Il problema però resta tutto. Il Cavaliere ha infatti spiegato chiaramente l'idea che sta dietro alla decisione romana: «Noi non siamo la destra. Per quel che valgono queste categorie, Forza Italia è un partito moderato, alternativo alla sinistra e alleato con la destra, come lo sono le forze politiche del Ppe più o meno in tutt'Europa». L'identikit tracciato dal Cavaliere lascia pochi dubbi su collocazione, alleati e leadership e suona come un avvertimento ai «lepenisti» Meloni e Salvini del tipo "scordatevi la guida del centrodestra".
Non stupiscono dunque le reazioni piccate di Matteo Salvini e Giorgia Meloni. Per il primo, «è chiaro che se Forza Italia va avanti così, non ha un gran futuro». Per la seconda «il centrodestra che conoscevamo non esiste più». E non stupisce nemmeno il rinnovato interesse verso il Berlusconi in versione moderata da parte dei centristi Casini («Berlusconi sta resistendo alla deriva populista») e Schifani («Dal Cavaliere un guizzo di coerenza»). Tutta la guardia berlusconiana, da Renato Brunetta a Annalisa Calabria , scende a difesa del Cavaliere. Ma nel partito la tensione è alta.

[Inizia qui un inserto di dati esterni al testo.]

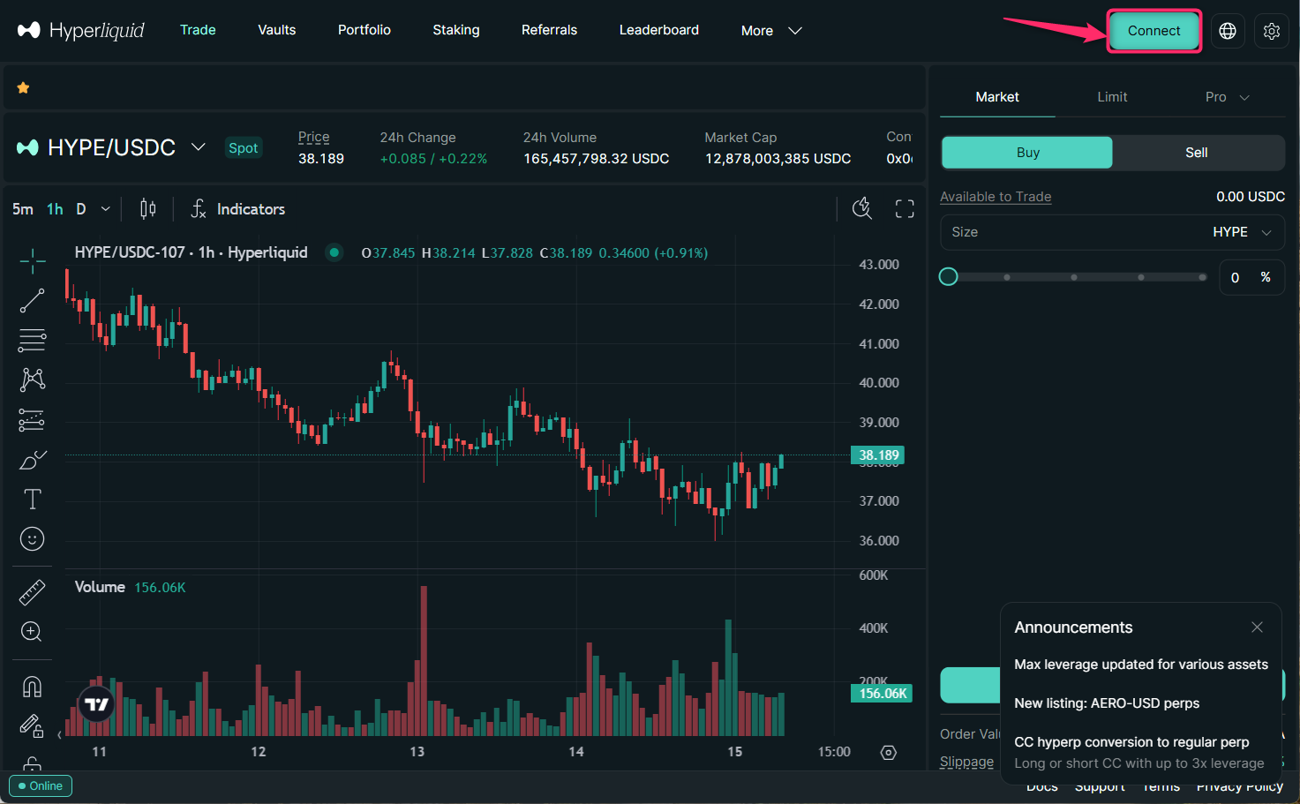Click the order size percentage slider handle
Viewport: 1300px width, 804px height.
tap(949, 277)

La cordata del nord, che ha appunto i suoi campioni in Giovanni Toti e Paolo Romani, ancora non si capacita del no alla Meloni. Ma un ripensamento in favore della leader di Fratelli d'Italia è ormai inimmaginabile, anche se il partito della Meloni potrebbe come ritorsione escludere Forza Italia dalle intese in altre città, rendendola così residuale. Il fatto è che, oltre al «cerchio magico», anche i vertici aziendali dell'impero berlusconiano sono contrari a un'intesa con «Giorgia e Matteo» perche sposterebbe Forza Italia su posizioni «estremiste».